Plus de cent ans plus tard, les dirigeants et médias occidentaux dépeignent – presque unanimement – la Russie et le président Poutine comme des ennemis implacables à abattre.
Le Comité de surveillance OTAN (CSO) déplore l'intervention militaire russe en Ukraine, en violation des principes de base du droit international et le cortège de victimes civiles et militaires dans les deux camps. Mais cette intervention russe ne peut être comprise qu'en se rappelant son contexte et ses causes fondamentales.
En particulier le fait que cette guerre a commencé, non en février 2022, mais en 2014, lorsque le gouvernement ukrainien légalement élu a été renversé par la force, avec le soutien ouvert des États-Unis et de plusieurs États membres de l'Union européenne, et avec l’aide de groupes armés néo-nazis.
Les populations de l’Est ukrainien qui ont rejeté les autorités issues de ce coup ont reçu en retour des bombes et les assauts de ces milices : selon les Nations Unies, il y a eu plus de 13.000 morts et plus d’un million de réfugiés, fuyant les bombes en Russie – dans la plus parfaite indifférence de nos médias.

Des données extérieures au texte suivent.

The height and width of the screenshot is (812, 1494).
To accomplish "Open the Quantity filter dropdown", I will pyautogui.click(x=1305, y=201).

Au-delà de cette guerre, le camp occidental n’a eu de cesse, depuis la fin de la guerre froide, que d’alimenter les tensions avec la Russie, notamment en étendant à n'en plus finir l'OTAN, qui est passée de 9 membres (en 1949) à 30 actuellement et stationne des troupes et des armements aux frontières russes. Ceci a été accompli en dépit des promesses en sens contraire faites à Gorbatchev et aux derniers dirigeants soviétiques.

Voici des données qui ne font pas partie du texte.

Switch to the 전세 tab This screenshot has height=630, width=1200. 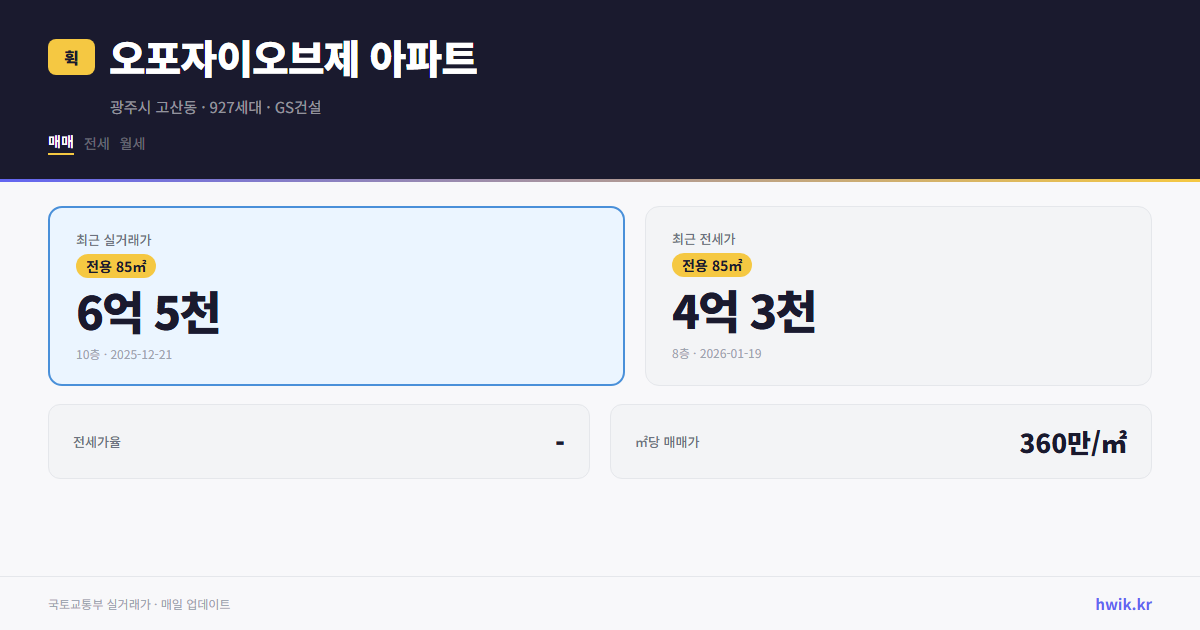coord(94,143)
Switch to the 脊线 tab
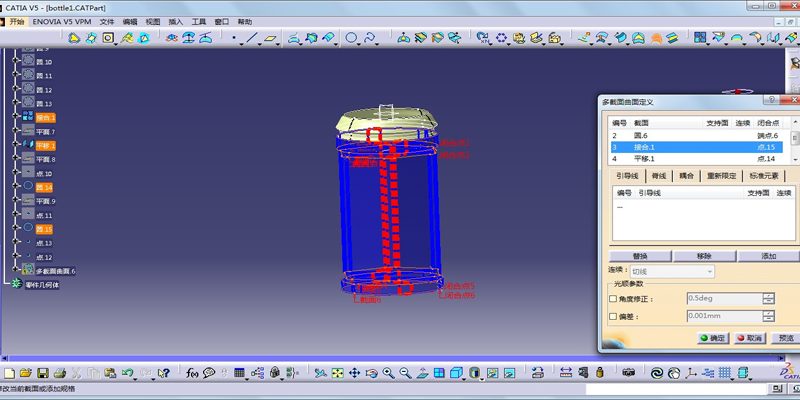Viewport: 800px width, 400px height. coord(659,175)
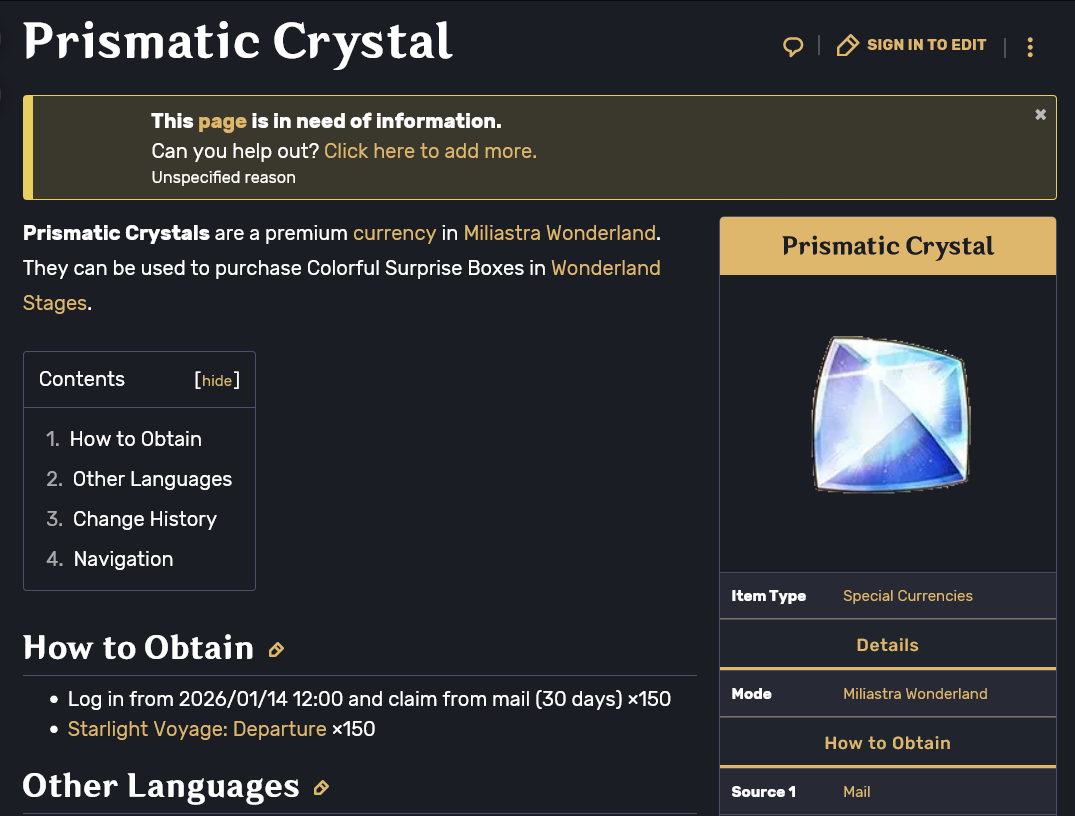Open the page comments speech bubble icon
The width and height of the screenshot is (1075, 816).
(793, 46)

Il y a soixante ans, le monde a été au bord d'une guerre nucléaire quand l'URSS a installé des missiles à Cuba, à une bonne centaine de kilomètres des côtes des États-Unis. L'URSS a cédé et retiré ses missiles. Mais que dirait Washington si la Russie réinstallait des missiles à Cuba ou dans un autre pays voisin de l'Oncle Sam ?
Nous ne pouvons oublier les opérations militaires, comme celles contre la Yougoslavie (1999), l’Irak (2003) ou la Libye (2011), la Syrie, menées par l’OTAN et les États-Unis. Ces opérations ont plongé des régions entières dans l’instabilité et la terreur, dont elles subissent encore aujourd’hui les conséquences. Aucune sanction n’a été prise contre les Etats et les dirigeants à la base de ces agressions, qui ont causé et causent toujours mort et désolation pour des millions d’êtres humains.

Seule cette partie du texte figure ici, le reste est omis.